--- ВЫБРАННЫЙ ОТРЫВОК ---

Пошла писать губерния
Конечно, в том, что лица, маски и "рожи" современного мюзикла "Мертвые души", написанного композитором А.Пантыкиным и драматургом К. Рубинским для Свердловского театра музкомедии, живо напоминают нескончаемый для России балаган под титулом "Жизнь", есть доля случайности. По той простой причине, что "мертвые" и "жизнь" - все-таки антонимы. Разумеется, что основные премьерные показы спектакля, поставленного возглавляющим сегодня табель о рангах режиссеров отечественного института оперетты, музкомедии и мюзикла Кириллом Стрежневым, пришлись на дни, когда в Свердловской области меняли губернатора, - простое совпадение мифологического сюжета русского классика с российской действительностью нового дня. И все же...
Все же трудно было представить, что буквально с первых тактов нового (новее не бывает!) мюзикла по Гоголю на нас обрушится такое: "Страну мою родимую / Нельзя застать врасплох: / На одного правдивого / По дюжине пройдох! / Как только дело верное / Запустят в оборот, / Пойдет писать губерния, / Сам черт не разберет!" Собственно, по классической (американской и никакой другой, ибо в Америке и родился мюзикл) схеме этот вступительный номер надо назвать "центральным", кольцевым: с него все начнется, им заканчивается. На отечественный манер американское изобретение - "центральный номер" или хит - и есть мораль, а по классику Станиславскому - "зерно" спектакля.
Классическое театроведение с готовностью выставит любознательному посетителю библиотек (не уверен, что - Интернета) тезу про то, что великий режиссер Всеволод Мейерхольд поставил свой великий спектакль "Ревизор" на фоне "Мертвых душ". То есть частный случай возвел в ранг общего "пренеприятного известия", о котором бы ныне страну по всем телеканалам извещали пресс-секретари МЧС. Парадоксально, но никому прежде не приходило в голову взять да поставить какое-нибудь сочинение русского классика на фоне целостного его взгляда на жизнь, имя которой - Россия. Двум авторам и одному режиссеру, чьи имена уже названы, - пришло. Одно это - событие!

--- ВЫДЕРЖКИ ИЗ ДАННЫХ ---

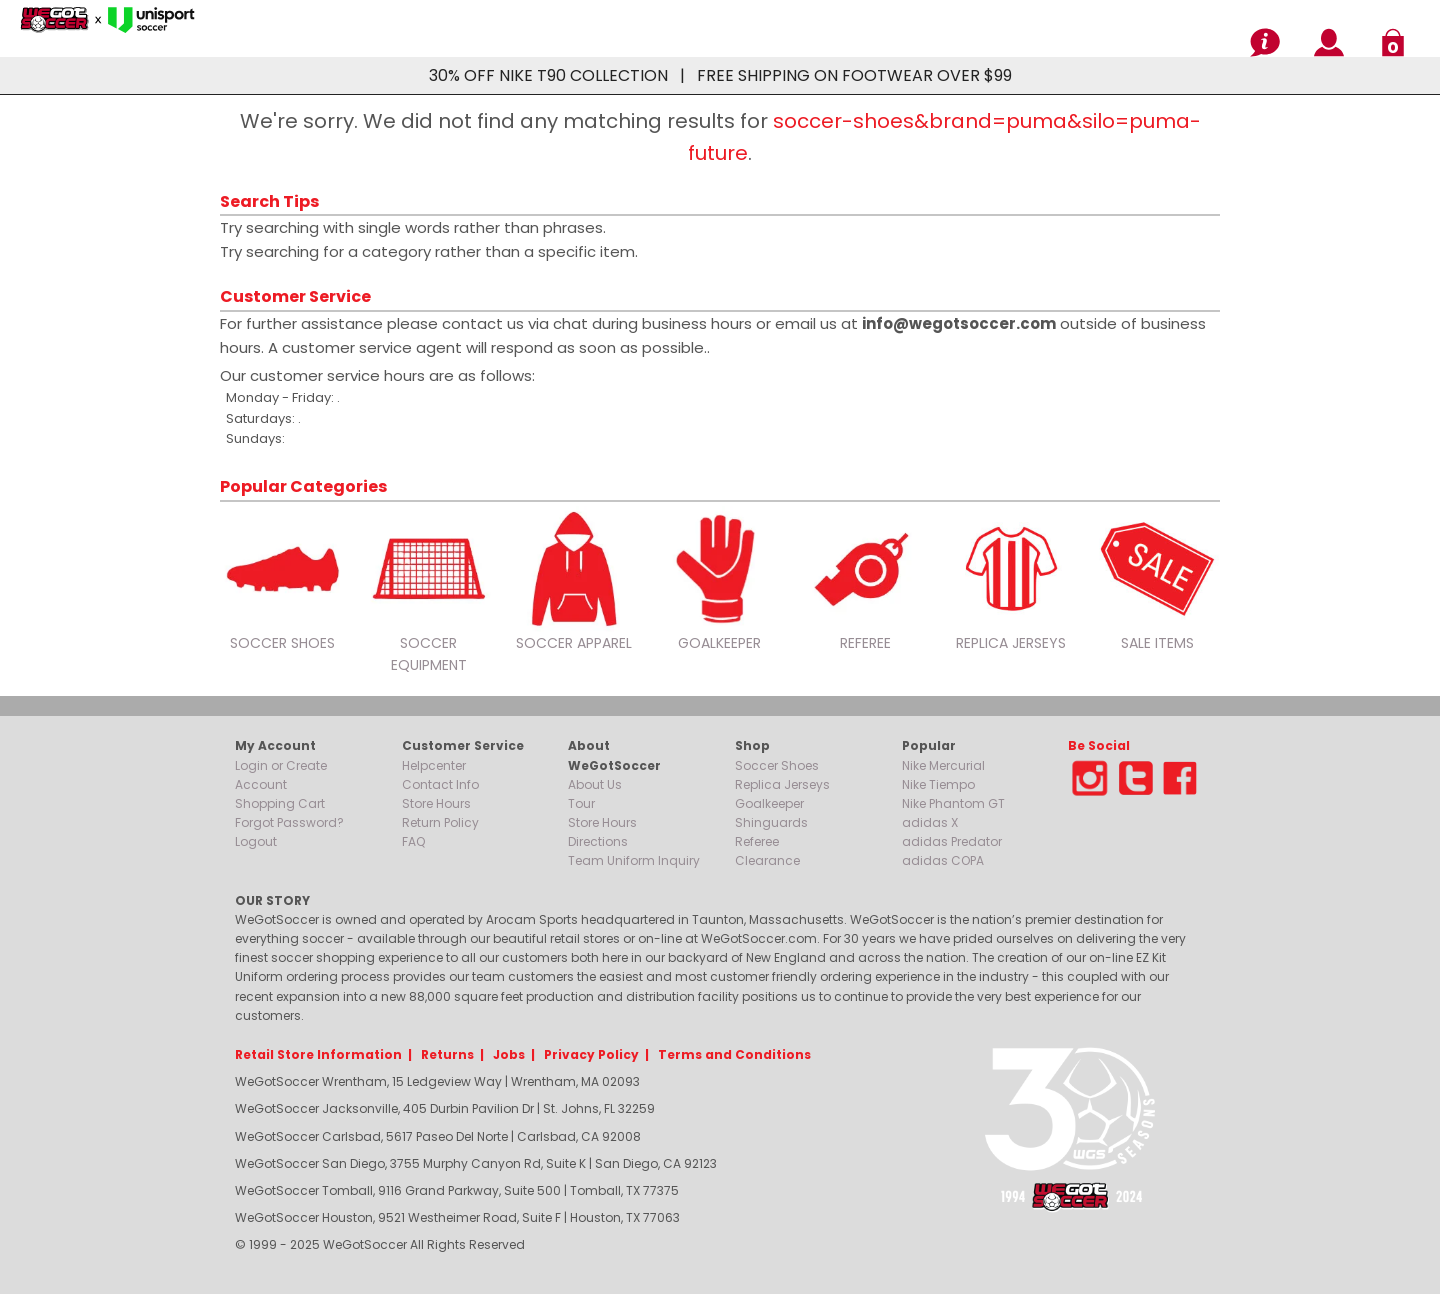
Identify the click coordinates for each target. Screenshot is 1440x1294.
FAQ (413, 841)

---
--- ВЫДЕРЖКИ ИЗ ДАННЫХ ---

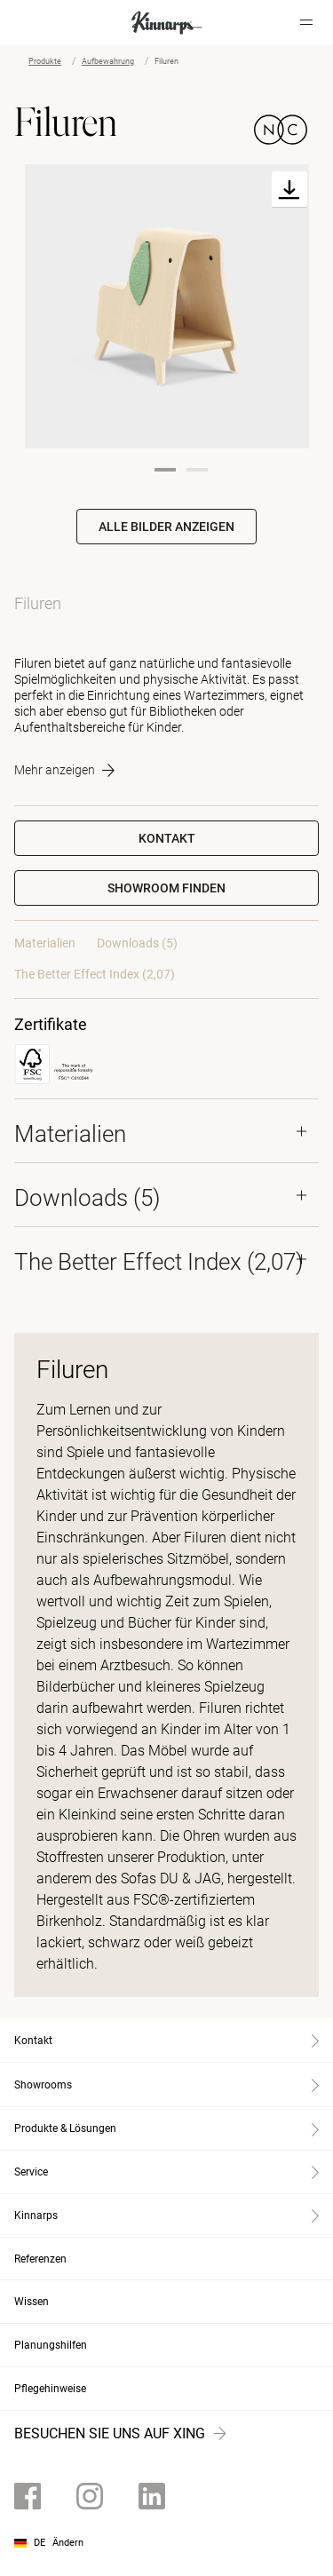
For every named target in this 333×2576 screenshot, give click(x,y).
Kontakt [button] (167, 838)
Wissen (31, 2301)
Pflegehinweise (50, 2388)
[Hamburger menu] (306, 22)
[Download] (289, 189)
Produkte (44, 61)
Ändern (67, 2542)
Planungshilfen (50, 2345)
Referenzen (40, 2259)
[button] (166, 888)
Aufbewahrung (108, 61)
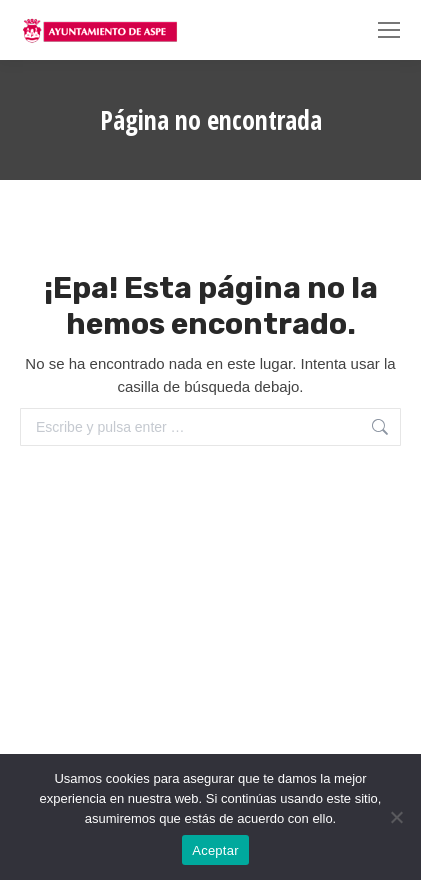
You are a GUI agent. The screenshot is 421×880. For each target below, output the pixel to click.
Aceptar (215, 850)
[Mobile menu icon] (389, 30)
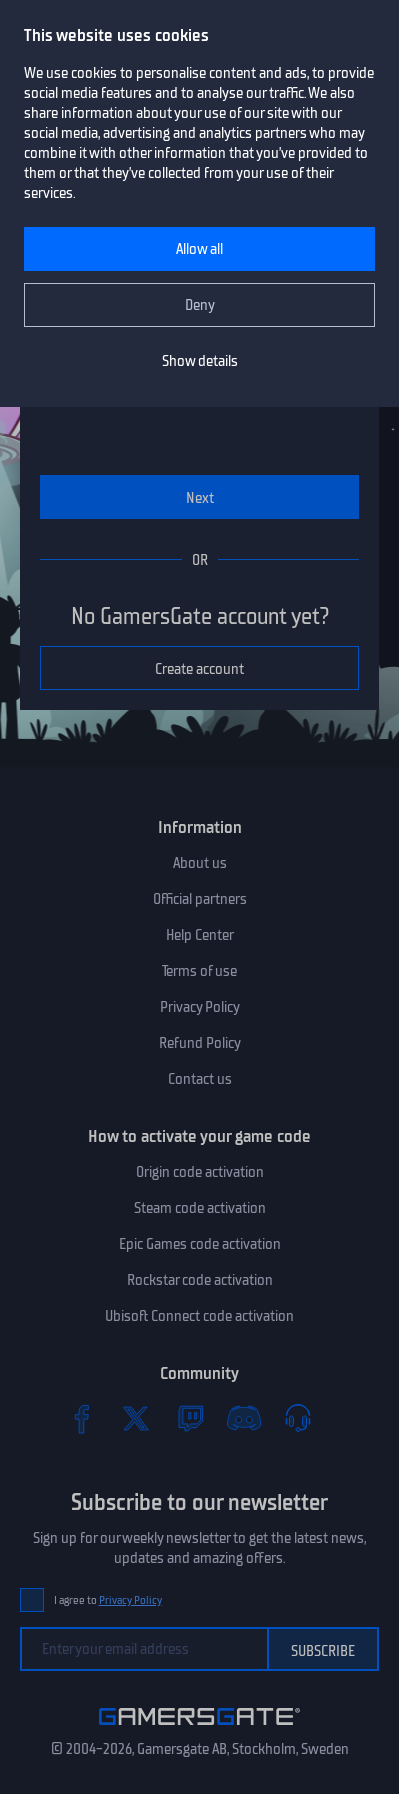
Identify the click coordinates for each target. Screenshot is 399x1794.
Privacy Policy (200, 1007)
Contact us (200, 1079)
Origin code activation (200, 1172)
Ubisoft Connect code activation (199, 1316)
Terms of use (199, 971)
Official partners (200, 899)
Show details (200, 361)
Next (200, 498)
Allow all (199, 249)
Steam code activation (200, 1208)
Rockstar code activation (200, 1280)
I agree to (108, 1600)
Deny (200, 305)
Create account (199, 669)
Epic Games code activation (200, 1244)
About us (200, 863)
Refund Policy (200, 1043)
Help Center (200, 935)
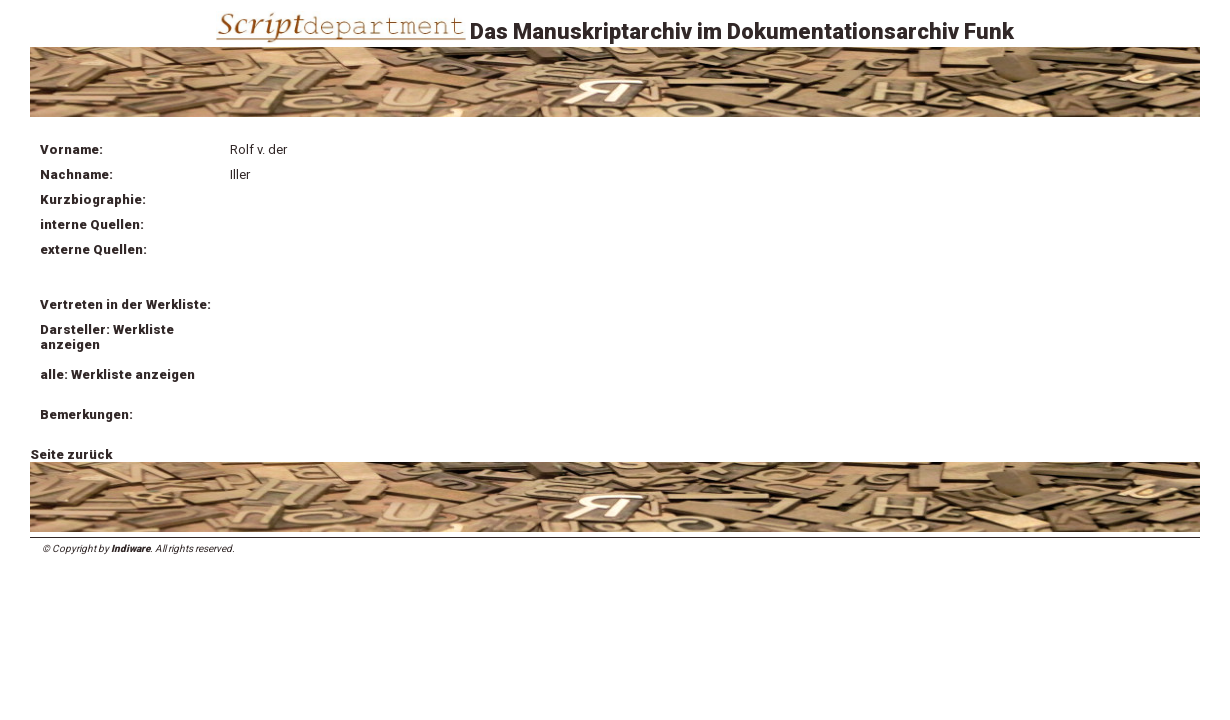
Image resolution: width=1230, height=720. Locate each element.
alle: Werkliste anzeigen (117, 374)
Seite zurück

---

ТРЕБОВАНИЯ К ВЫПОЛНЕНИЮ:
**a.** Перечислите всех людей, которых рецензия на мюзикл «Мертвые души» называет по фамилии.
**b.** Допишите следующую часть рецензии на мюзикл «Мертвые души», начав сразу после её последнего предложения.
Листинг взят из другого источника.

ОТВЕТЫ ПО ЗАДАНИЯМ:
**a.** Пантыкин, Рубинский, Стрежнев, Гоголь, Станиславский, Мейерхольд

**b.**
В спектакле режиссера Стрежнева Чичиков ведет диалог с Хлестаковым, торгующие мертвыми душами помещики превращаются в персонажей рассказов, повестей и пьес Гоголя. Мало того - в выстроенном Гоголем мире им становится тесно, и они рвут наметанные писателем швы, с легкостью перебираясь окрест - к Островскому, Сухово-Кобылину, Салтыкову-Щедрину. Эти "Мертвые души" непринужденно добираются и до сегодняшнего дня, отчего искрометный и разноцветный облик спектакля то и дело меняется на черно-белый. Как будто перед глазами почтеннейшей публики одна за другой (как хроника) проходят картины истории, которая учила-учила, да ничему не научила. Увы...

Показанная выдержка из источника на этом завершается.